[antlr-interest] Newbie! how can I convert a list of bullets
to anHTML list
Matthew Pearce
mpearce at digitas.com
Tue Jun 7 02:25:04 PDT 2005
Thanks very much, Matthew (Ford).
This Antlr is dangerously addictive, isn't it? I also spent too much
time at the weekend, trying out different ideas.
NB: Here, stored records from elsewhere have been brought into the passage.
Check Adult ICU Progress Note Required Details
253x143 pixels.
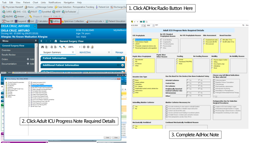(x=29, y=86)
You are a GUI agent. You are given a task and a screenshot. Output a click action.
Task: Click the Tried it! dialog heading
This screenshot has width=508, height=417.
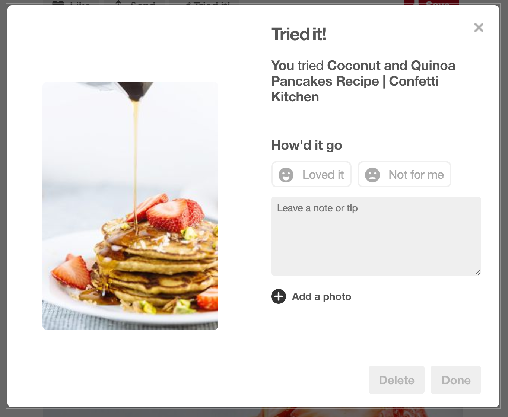[x=299, y=34]
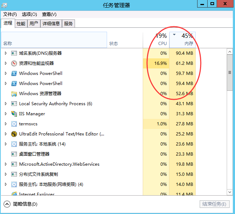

I got something working
using synctatic predicates, as you suggested before, in the parser, and
by reorganizing the lexer token rules.
The lexer rules are somewhat simpler, now that I realise I can use a
newline as a delimiter while still consuming superfluous newlines.
My parser rules are still a little complex, with the synctatic
predicates. (I also tried semantic predicates, but it seems they only
raise exceptions, but don't help determine the next match).
Thank you for your example. It was an epiphany for me to see how you can
repeat a subrule (para)*, while still optionally match a list (para
(list)+), without getting non-determinism. That was what I was aiming
for at first, with para (list)?, but I hadn't thought about using the |.
I will go over my grammar again, and see if applying this pattern
simplifies my parser.
I wonder whether you have any suggestion about how to nest the list
items, input in the following manner:
1. Lorem ipsum
1.1. ipsum dolor
1.2. sit consectetuer
2. Ipsum sit dolor
3. Dolr sit ipsum
At the moment, I only have 1 level of nesting allowed, because I have to
explicitly define in the lexer:
NESTED_NUMBERED_LIST
:
(('1'..'9'!) ('0'..'9'!)? ('.'!|'\t'!|' '!)) (('1'..'9'!)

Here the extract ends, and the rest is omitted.